Hoje já vendem isso em doses, engradados e barris. Só fingem que é outra coisa.

Empírico

Nesses últimos versos, desses públicos tempos, com esses múltiplos ventos, vi que és tudo. Estudo-te, de mim a você. O contrário é filosofia. Só fios de um novelo frágil, quase choroso. A tear. Atear um frio sobre esse seu rosto, esses seus olhos, que agora só te escondem. Às vezes até demora, mas responde. De pouco em pouco decora. Às vezes retórica. Pergunta. Resposta. Pergunta. Reposta. E gosta. E gosto. E mostro que sim. Eu monstro que assim te quis. Fi-lo por que a queria. Queria eu quisesses-me também assim. Pois então, o tempo é tudo. Um dia é tampa, outro vai ser tombo, noutro também. Até que seja, sei lá, um tambor. Pra gente batucar na vida o sonho que a vida nos batucou.

Bem vindo, mal passado.

■ Objetivo do exercício: Transcreva literalmente o trecho do texto fornecido que vai de "Hoje já vendem" a "vida nos batucou.".

■ Informações extraídas:
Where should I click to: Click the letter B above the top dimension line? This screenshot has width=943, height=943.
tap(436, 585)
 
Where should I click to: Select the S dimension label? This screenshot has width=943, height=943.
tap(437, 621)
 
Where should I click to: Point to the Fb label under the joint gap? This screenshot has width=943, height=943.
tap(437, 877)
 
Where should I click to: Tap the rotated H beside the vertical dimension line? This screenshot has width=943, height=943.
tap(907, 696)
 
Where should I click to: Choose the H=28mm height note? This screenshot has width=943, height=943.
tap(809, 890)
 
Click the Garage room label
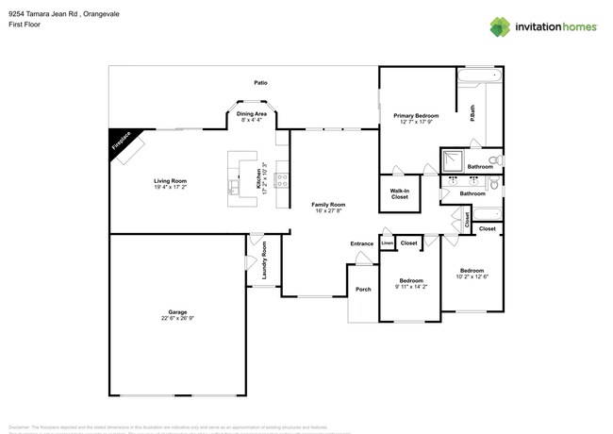[x=177, y=312]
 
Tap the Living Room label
[x=171, y=180]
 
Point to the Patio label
[x=260, y=83]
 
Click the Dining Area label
[x=252, y=113]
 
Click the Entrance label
[x=362, y=243]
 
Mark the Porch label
[x=362, y=289]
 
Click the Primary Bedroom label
[x=416, y=115]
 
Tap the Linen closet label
[x=387, y=243]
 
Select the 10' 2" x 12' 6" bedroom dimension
[x=472, y=276]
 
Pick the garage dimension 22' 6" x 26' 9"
[x=177, y=318]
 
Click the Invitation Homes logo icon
[x=501, y=26]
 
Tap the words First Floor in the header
[x=25, y=24]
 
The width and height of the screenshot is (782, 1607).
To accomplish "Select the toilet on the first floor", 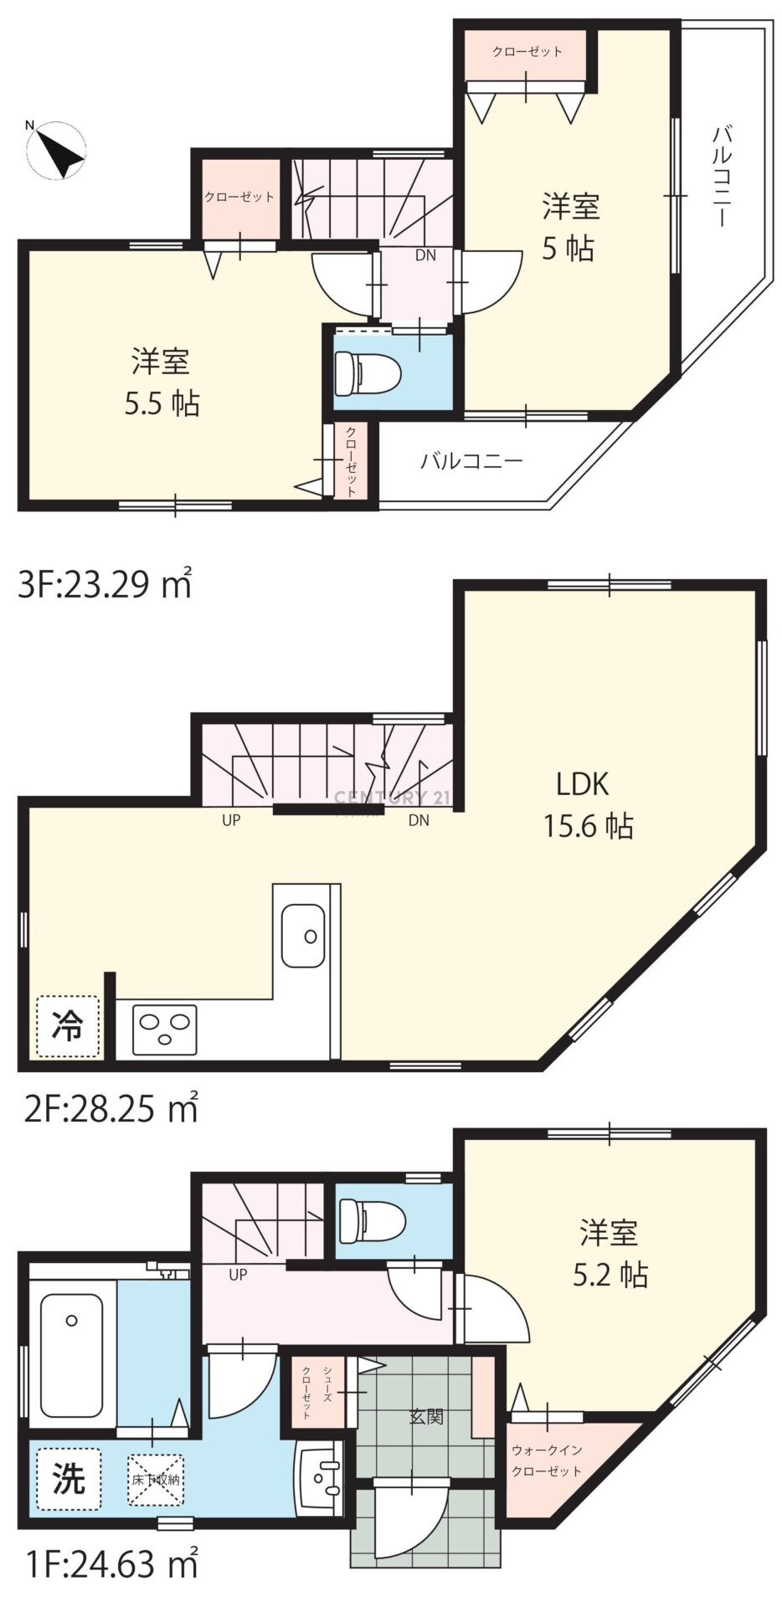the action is [371, 1222].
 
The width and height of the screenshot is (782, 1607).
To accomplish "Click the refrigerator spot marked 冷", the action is [67, 1026].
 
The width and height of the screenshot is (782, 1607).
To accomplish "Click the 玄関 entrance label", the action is [426, 1417].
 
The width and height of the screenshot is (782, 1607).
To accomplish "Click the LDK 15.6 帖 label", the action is [589, 805].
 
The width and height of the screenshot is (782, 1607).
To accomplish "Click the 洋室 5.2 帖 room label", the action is [610, 1254].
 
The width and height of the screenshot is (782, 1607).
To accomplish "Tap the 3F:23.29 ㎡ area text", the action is [105, 583].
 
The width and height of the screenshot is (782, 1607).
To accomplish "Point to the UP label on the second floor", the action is [231, 820].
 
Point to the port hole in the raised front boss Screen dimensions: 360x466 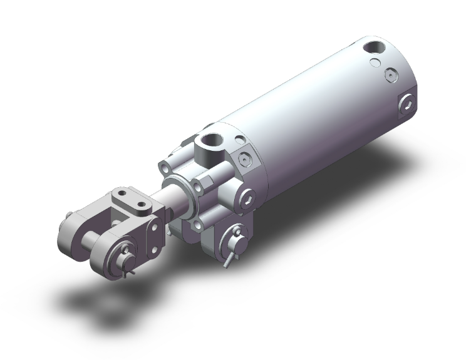(209, 145)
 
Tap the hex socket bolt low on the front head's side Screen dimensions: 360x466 (250, 200)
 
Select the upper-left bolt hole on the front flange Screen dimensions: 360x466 (163, 167)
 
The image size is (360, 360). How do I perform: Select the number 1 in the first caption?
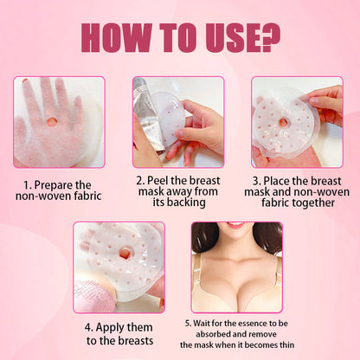pos(28,184)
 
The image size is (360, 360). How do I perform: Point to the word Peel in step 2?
pos(160,179)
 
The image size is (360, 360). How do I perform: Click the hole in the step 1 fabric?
pos(51,121)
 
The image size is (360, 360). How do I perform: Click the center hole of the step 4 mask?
pos(124,254)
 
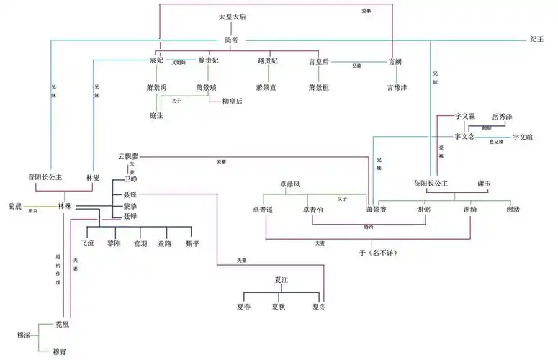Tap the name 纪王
point(537,40)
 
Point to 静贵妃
point(208,63)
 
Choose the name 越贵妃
point(267,63)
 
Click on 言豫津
point(397,88)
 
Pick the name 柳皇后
point(232,102)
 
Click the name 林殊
point(66,206)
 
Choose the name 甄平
point(192,244)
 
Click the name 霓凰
point(63,325)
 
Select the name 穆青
point(61,351)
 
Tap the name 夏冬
point(319,307)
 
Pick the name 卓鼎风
point(292,184)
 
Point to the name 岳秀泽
point(503,116)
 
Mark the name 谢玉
point(484,184)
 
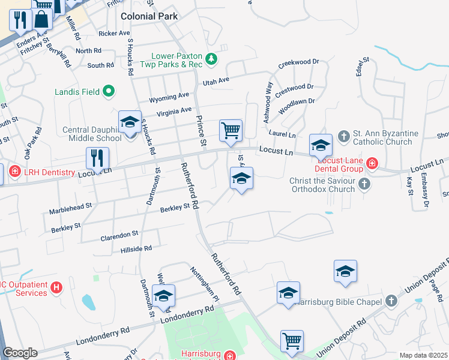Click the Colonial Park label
pyautogui.click(x=149, y=16)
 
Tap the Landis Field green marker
pyautogui.click(x=109, y=92)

■ Resultado:
Hoje já vendem isso em doses, engradados e barris. Só fingem que é outra coisa.

Empírico

Nesses últimos versos, desses públicos tempos, com esses múltiplos ventos, vi que és tudo. Estudo-te, de mim a você. O contrário é filosofia. Só fios de um novelo frágil, quase choroso. A tear. Atear um frio sobre esse seu rosto, esses seus olhos, que agora só te escondem. Às vezes até demora, mas responde. De pouco em pouco decora. Às vezes retórica. Pergunta. Resposta. Pergunta. Reposta. E gosta. E gosto. E mostro que sim. Eu monstro que assim te quis. Fi-lo por que a queria. Queria eu quisesses-me também assim. Pois então, o tempo é tudo. Um dia é tampa, outro vai ser tombo, noutro também. Até que seja, sei lá, um tambor. Pra gente batucar na vida o sonho que a vida nos batucou.